The alliance equation was again different as per the West Bengal perspective in 2009. “That year there was again a four- cornered electoral battle in the state between the Congress-Trinamool Congress alliance, Left Front and BJP. That election marked the end of red supremacy in West Bengal which finally ended with the collapse of the 34-year Left Front rule in the state in the 2011 assembly polls,” Bandopadhyay stated.
Now in 2024, Bandopadhay said, as per indications there will be a three-cornered battle between the Trinamool Congress, BJP and the Congress-Left Front alliance. “Now it is to be seen whether the BJP or the alliance emerges as the game-changer in the state,” he added.

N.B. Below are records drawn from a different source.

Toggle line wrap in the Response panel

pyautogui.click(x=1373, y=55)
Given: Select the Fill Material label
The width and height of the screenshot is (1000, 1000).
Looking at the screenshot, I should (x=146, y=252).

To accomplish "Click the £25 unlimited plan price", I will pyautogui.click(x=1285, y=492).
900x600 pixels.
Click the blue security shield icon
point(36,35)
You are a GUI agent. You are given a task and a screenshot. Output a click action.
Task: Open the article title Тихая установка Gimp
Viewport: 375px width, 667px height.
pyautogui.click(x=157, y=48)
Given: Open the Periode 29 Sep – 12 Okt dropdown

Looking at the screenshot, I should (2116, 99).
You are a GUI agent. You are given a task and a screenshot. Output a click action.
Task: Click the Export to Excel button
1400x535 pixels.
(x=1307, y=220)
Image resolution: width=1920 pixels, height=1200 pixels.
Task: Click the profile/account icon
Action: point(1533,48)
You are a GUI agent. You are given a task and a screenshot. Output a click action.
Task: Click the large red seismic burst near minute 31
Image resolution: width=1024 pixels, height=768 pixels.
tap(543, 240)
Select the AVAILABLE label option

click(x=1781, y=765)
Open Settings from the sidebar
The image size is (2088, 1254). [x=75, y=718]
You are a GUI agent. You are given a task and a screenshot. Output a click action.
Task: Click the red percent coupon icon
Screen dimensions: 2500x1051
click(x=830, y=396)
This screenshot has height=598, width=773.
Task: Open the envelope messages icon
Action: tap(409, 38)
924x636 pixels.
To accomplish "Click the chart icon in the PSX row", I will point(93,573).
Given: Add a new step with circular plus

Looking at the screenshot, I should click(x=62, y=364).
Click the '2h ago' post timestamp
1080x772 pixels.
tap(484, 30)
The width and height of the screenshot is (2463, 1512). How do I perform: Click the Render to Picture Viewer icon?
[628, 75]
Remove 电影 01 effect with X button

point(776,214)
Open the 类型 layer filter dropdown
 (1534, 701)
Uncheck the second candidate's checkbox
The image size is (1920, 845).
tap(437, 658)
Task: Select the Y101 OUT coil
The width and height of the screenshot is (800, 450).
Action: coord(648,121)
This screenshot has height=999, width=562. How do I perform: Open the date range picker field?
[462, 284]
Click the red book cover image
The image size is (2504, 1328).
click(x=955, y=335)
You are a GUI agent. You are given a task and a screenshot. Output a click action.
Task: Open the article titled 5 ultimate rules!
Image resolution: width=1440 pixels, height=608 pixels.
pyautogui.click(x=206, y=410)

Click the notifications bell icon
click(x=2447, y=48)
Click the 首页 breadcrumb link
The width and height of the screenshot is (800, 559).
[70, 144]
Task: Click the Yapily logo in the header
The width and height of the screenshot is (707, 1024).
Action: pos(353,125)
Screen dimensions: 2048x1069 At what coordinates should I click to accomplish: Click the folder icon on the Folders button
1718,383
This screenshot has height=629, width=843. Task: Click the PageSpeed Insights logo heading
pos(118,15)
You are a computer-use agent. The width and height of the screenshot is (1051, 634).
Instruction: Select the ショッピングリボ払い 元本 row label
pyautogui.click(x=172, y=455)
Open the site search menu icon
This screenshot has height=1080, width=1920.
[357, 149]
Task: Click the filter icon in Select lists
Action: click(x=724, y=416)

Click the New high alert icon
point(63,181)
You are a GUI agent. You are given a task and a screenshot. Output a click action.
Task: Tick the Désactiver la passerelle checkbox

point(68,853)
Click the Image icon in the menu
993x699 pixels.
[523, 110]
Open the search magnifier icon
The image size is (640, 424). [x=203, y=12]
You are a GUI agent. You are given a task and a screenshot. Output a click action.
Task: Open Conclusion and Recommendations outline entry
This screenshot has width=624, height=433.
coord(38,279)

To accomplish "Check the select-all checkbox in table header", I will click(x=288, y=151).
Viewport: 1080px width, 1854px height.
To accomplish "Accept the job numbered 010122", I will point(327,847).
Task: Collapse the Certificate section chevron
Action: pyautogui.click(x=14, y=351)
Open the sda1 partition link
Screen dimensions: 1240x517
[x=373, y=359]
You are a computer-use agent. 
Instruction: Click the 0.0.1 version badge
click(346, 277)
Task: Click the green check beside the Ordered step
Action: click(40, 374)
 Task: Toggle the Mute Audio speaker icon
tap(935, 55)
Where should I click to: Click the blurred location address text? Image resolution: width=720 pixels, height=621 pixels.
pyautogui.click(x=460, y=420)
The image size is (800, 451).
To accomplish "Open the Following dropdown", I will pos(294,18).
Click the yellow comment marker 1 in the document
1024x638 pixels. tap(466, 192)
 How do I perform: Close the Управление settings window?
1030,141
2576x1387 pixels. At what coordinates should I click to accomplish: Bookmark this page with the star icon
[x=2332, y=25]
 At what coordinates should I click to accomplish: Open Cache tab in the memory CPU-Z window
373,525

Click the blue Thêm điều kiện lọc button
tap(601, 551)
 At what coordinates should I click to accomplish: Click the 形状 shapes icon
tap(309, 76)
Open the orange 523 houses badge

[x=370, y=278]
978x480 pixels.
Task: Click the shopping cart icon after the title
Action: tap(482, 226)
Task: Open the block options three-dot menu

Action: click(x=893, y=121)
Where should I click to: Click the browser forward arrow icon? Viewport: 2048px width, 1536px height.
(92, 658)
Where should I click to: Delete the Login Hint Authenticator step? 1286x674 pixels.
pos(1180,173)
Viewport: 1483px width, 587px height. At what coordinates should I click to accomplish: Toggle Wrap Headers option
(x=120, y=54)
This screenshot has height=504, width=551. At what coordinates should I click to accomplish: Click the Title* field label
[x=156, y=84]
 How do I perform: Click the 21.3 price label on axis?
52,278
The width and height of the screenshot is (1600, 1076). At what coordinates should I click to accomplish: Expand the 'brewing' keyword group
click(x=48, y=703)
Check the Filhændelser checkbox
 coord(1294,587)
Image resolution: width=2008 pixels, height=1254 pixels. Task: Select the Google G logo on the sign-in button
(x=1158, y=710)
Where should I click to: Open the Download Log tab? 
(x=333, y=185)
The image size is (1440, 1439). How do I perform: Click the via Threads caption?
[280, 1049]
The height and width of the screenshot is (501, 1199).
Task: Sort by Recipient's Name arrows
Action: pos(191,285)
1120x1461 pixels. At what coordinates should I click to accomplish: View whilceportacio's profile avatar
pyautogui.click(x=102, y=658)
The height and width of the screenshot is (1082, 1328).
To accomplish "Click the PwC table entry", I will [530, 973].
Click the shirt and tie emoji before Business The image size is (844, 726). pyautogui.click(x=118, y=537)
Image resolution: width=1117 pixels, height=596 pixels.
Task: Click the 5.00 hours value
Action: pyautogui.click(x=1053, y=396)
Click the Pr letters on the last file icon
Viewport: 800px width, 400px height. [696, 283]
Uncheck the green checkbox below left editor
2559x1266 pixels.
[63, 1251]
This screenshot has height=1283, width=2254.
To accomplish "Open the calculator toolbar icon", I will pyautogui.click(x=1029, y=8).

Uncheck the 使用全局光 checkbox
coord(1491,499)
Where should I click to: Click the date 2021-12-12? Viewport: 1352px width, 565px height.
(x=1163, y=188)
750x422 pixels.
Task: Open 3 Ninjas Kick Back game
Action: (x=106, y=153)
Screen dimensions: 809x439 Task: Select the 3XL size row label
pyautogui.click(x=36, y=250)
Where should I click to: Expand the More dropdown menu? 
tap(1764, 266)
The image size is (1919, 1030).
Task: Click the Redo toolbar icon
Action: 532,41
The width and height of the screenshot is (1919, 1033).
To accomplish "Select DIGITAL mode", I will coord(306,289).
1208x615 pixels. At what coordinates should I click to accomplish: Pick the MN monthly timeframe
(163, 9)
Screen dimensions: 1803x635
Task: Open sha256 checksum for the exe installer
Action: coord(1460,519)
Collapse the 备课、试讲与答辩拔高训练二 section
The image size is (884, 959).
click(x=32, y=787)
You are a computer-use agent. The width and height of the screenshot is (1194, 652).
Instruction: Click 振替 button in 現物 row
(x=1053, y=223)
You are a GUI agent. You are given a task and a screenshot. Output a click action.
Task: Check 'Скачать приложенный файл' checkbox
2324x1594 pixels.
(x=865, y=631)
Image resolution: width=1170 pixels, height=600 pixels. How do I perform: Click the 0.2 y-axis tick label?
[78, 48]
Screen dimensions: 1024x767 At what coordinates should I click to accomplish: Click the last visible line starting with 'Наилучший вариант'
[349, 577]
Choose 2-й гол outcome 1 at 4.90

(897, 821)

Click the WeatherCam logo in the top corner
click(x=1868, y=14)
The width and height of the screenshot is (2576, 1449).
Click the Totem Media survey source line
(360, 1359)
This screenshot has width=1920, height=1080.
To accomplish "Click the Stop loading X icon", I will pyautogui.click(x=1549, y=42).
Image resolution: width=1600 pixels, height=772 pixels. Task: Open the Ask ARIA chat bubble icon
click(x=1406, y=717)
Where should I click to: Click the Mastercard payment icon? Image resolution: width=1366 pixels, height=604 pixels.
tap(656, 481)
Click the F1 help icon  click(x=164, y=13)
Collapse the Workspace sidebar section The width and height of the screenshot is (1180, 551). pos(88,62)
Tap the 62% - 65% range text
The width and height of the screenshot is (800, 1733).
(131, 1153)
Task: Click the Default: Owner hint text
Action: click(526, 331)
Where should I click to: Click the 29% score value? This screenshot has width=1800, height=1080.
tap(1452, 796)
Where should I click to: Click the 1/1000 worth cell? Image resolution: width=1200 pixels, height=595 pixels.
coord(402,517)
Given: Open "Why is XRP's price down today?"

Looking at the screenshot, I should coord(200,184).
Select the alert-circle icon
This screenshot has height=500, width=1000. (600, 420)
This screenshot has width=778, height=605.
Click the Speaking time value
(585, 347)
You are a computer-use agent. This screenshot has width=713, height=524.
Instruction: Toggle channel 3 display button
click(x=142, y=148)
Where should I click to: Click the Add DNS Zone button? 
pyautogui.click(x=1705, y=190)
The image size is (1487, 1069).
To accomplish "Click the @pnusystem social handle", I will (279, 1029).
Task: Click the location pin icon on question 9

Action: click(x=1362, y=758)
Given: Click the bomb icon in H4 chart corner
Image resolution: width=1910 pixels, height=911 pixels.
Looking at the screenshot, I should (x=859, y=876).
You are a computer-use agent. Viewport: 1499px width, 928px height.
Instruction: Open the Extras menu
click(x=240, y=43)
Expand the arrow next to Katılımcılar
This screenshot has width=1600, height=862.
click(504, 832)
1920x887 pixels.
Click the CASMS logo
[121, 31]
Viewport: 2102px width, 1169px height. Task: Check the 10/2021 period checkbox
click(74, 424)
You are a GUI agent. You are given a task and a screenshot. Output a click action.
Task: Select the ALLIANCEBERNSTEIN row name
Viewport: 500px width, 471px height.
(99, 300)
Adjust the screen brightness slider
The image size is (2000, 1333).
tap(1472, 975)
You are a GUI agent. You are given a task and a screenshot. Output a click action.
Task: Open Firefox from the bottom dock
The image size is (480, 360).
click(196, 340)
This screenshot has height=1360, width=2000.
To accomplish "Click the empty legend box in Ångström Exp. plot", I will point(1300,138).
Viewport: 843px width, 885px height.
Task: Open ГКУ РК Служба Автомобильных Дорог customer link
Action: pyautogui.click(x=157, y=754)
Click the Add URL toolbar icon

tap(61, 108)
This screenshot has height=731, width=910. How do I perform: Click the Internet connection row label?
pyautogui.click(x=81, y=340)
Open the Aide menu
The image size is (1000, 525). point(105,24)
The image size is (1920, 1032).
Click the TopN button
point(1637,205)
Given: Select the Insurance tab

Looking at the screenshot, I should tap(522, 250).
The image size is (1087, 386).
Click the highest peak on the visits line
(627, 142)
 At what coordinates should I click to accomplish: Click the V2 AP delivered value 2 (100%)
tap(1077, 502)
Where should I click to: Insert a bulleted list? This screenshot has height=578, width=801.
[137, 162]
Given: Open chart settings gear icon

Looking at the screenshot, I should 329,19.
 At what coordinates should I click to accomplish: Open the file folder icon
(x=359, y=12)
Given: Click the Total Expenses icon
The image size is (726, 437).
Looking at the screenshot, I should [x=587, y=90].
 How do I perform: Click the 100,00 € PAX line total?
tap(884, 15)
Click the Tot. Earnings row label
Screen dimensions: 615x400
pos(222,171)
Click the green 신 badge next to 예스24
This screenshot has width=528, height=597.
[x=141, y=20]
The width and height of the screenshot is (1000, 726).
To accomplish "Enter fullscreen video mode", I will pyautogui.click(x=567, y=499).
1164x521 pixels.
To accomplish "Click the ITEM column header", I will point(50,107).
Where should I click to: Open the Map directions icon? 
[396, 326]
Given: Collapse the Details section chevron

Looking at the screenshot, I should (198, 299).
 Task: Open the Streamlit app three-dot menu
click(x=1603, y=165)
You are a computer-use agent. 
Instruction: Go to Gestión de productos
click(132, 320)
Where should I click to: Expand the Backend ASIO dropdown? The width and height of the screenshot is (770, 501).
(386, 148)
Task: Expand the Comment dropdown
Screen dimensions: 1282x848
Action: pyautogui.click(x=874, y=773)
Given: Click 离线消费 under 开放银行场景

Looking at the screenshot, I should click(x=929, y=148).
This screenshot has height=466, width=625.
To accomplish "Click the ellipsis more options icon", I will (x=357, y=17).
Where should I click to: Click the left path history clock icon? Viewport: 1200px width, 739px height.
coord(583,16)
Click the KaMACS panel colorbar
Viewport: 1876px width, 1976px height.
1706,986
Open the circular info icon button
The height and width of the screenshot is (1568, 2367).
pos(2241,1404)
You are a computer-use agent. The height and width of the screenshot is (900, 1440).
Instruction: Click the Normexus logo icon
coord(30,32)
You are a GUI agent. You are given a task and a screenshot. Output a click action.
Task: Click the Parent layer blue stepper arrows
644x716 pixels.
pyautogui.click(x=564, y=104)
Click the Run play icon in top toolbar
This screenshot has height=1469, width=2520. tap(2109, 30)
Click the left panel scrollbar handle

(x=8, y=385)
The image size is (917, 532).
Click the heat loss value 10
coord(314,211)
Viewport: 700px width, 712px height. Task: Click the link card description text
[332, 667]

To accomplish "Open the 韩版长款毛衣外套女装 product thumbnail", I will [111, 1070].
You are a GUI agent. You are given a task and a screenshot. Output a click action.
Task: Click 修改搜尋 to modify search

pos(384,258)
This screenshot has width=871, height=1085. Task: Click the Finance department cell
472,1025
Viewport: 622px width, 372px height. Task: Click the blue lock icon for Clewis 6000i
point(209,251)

Political analyst Amal Sarkar feels that in case of a Congress- Left Front alliance the possibilities of gaining are more for the Congress rather than the Left Front. “The CPI(M) or Left Front is an extremely regimented force. So is its continuing dedicated vote bank, who has been voting for the red force even in its worst times. So it will be easier for the Left Front to mobilize their traditional voters behind a Congress candidate as part of an alliance formula. But I do not think that the Congress can achieve the same mobilization of their traditional voters behind the Left Front. The Sagardighi bypoll result was in a way a clear signal to the Trinamool Congress that if the dedicated minority vote bank can help it to tide over the massive BJP wave in 2021, the same voters can show the state’s ruling party the exit door,” Sarkar added.